From an intellectual property perspective, licensing agreements must ensure that any outputs are properly protected, as distinct from rights in data, per se. In turn, this will allow teams and analysts to use and develop their models without restriction.
Moreover, when drafting data-licensing agreements, care must be taken to ensure that any data gathered from players can expressly be used for AI purposes.
Data scientists in sport
Increasingly, professional teams across high-performance and elite sports now hire statistical analysts to gather and translate data into meaningful outputs. In turn, analysts can assist teams by setting up new AI models internally.
As with players, data scientists operate within a highly competitive and dynamic environment and may leave an organisation, taking AI knowledge and critical know-how with them. Without contractual protection, including appropriate IP assignment provisions in contracts of employment (or service agreements), issues may arise at this point as to who owns the AI model in question.
EU draft AI Regulation
After extensive consultation, the European Commission has unveiled its proposed regulatory regime for AI. The legislation envisages a full regulatory framework, including new EU and national bodies with strong enforcement powers, and will place heavy fines on businesses for non-compliance. The AI Regulation will be applicable to any EU markets in which providers develop AI systems, importers import AI systems, sellers offer AI systems or other companies offer and use AI systems. In practice, a broad range of AI systems and businesses will be affected by the incoming Regulation, possibly having an impact upon the way sporting organisations utilise their AI systems.
The European Data Strategy
The Commission’s proposal for an EU Data Act was presented on 23 February 2022 as part of the European Data Strategy and aims to realise a European single market for data. The proposed legislation is set to have a huge impact on the European data economy: data is the fuel for data-driven business models and the Commission intends to provide this fuel.

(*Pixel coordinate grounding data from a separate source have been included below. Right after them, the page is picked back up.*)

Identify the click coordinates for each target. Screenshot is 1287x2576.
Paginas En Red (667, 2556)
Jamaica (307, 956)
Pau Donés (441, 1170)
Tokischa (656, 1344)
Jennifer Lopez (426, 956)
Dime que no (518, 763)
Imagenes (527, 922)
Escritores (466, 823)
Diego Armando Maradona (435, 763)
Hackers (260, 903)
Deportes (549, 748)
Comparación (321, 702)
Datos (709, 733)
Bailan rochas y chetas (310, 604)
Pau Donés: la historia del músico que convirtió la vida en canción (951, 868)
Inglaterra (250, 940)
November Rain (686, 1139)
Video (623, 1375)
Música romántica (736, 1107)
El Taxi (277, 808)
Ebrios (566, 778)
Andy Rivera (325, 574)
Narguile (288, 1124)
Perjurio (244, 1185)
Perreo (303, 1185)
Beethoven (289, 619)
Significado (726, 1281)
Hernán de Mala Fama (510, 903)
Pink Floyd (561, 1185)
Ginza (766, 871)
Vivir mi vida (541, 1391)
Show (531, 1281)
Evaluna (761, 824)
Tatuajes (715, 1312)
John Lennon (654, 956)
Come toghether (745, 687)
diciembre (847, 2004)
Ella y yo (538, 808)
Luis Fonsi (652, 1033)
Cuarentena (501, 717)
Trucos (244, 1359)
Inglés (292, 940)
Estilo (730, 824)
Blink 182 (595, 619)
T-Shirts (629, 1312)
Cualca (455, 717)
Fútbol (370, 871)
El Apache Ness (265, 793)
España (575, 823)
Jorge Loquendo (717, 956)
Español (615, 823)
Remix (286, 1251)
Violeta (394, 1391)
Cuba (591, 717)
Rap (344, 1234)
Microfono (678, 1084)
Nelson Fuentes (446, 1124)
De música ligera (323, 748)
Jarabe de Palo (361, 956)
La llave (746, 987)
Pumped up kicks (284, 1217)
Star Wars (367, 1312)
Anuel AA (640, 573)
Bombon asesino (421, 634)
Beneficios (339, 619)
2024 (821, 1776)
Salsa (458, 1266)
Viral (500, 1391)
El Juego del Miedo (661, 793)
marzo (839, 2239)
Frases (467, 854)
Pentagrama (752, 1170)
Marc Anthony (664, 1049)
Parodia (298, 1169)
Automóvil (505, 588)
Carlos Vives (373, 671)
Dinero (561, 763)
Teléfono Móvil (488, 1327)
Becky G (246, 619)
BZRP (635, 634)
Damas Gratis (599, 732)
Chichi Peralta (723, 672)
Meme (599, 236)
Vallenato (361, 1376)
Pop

The proposed EU Data Act aims to establish a cross-sectoral governance framework for data access and use – whether by individuals, organisations or public authorities. It has the potential to fundamentally change the environment for data-driven business models in the EU.
Osborne Clarke comment
As sports teams strive to gain an edge over their competitors, AI systems are becoming increasingly commonplace as an effective and efficient way of harnessing data to improve chances of success.
As this trend continues, however, sports teams and organisations must take care to ensure that they are properly protected in terms of the data and IP which they use. In addition, they must be mindful of their obligations under data protection laws, as well as under the incoming AI Regulation.
This is the first in a series of articles looking at cyber transformation in the world of sport, and the business risks and opportunities and the legal and regulatory issues raised by these rapidly emerging technologies and digitalisation.